WHAT IS EXPECTED: Nothing but the lines from the one containing "Screen dimensions: 688x397" through the end of the data below should appear in the answer, each exact and free of pictures.

PROVIDED DATA:
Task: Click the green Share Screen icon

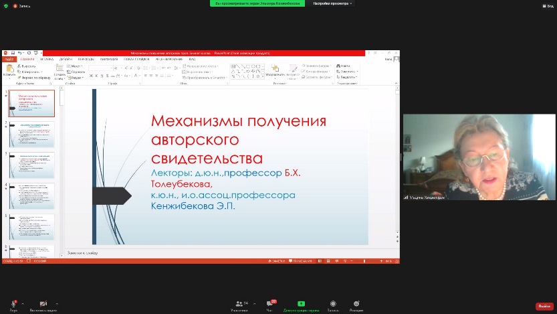Action: click(301, 304)
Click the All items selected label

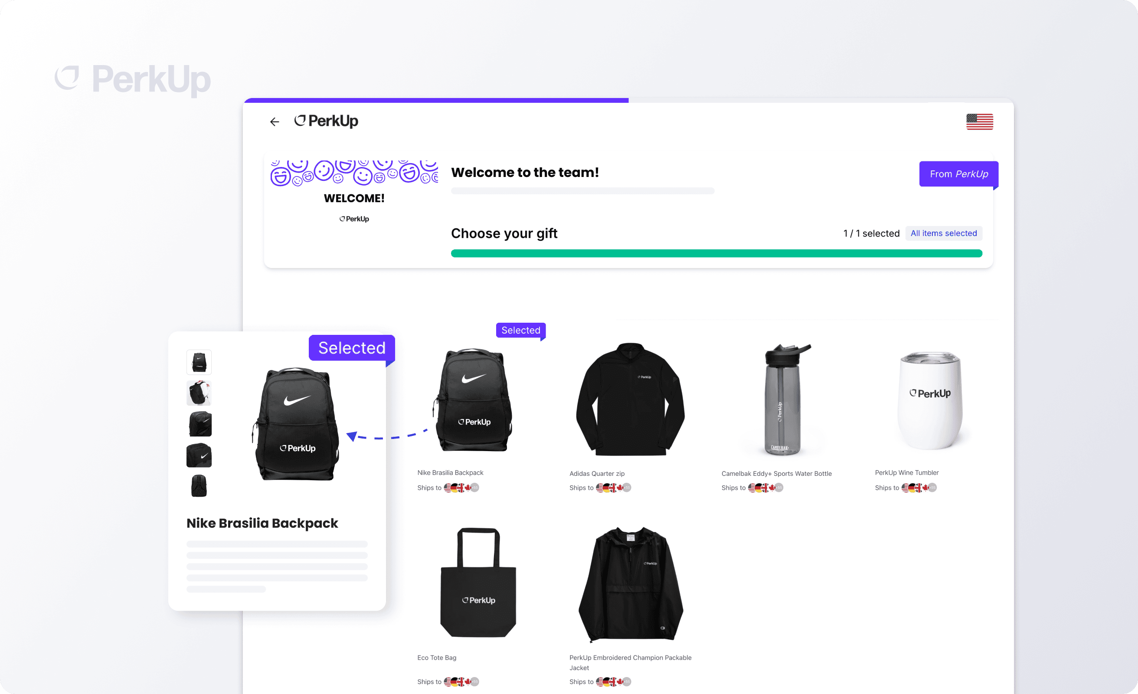pos(944,233)
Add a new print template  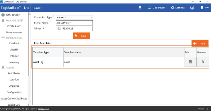200,44
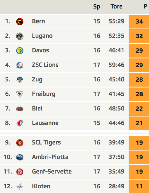This screenshot has width=149, height=193.
Task: Click the Freiburg team logo
Action: 20,94
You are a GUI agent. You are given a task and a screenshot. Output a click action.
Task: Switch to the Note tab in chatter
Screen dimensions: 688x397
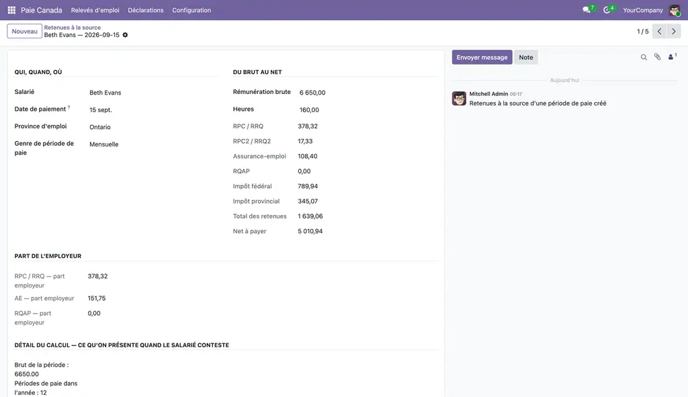click(525, 57)
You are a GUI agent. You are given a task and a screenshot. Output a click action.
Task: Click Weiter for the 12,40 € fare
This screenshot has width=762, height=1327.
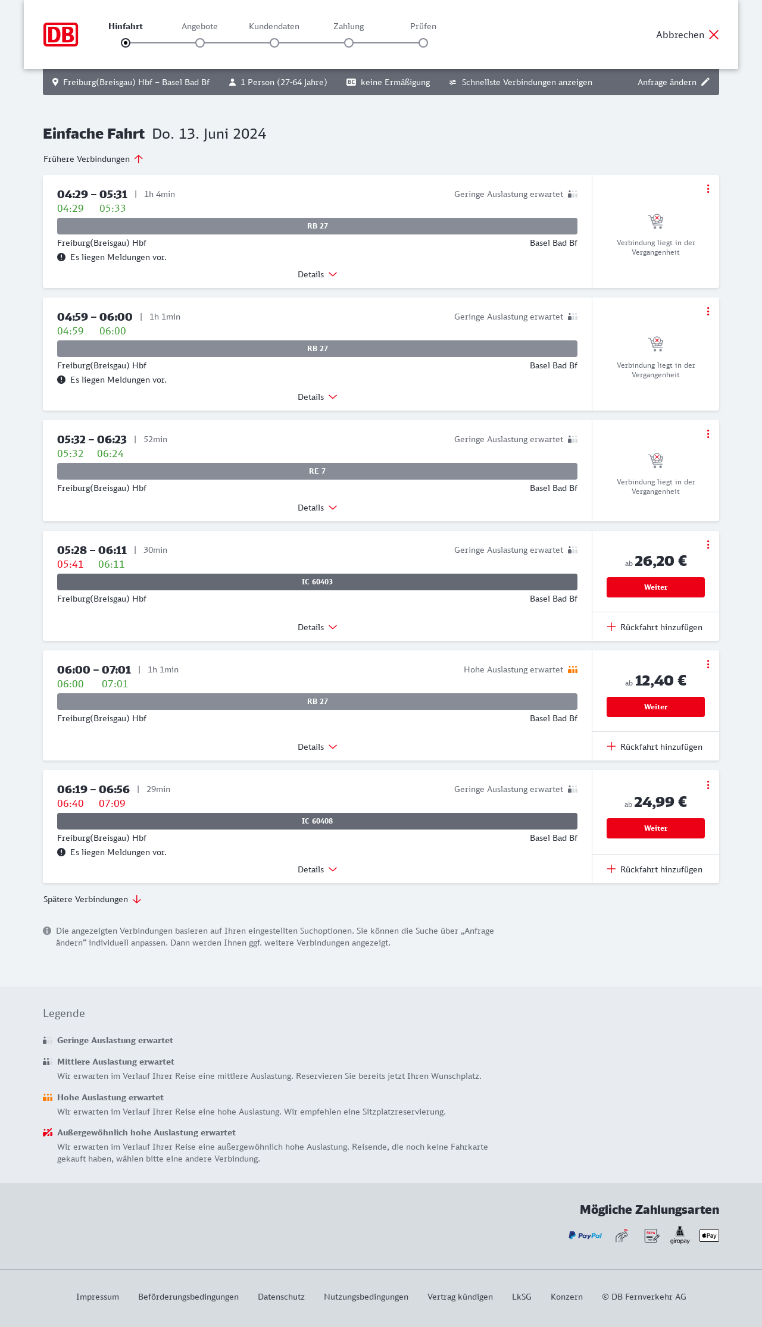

EXERCISE RESULT:
Screen dimensions: 688x397
click(525, 57)
You are a GUI agent. You are given a task and a screenshot. Output a click action.
Task: Click Weiter for the 12,40 € fare
This screenshot has width=762, height=1327.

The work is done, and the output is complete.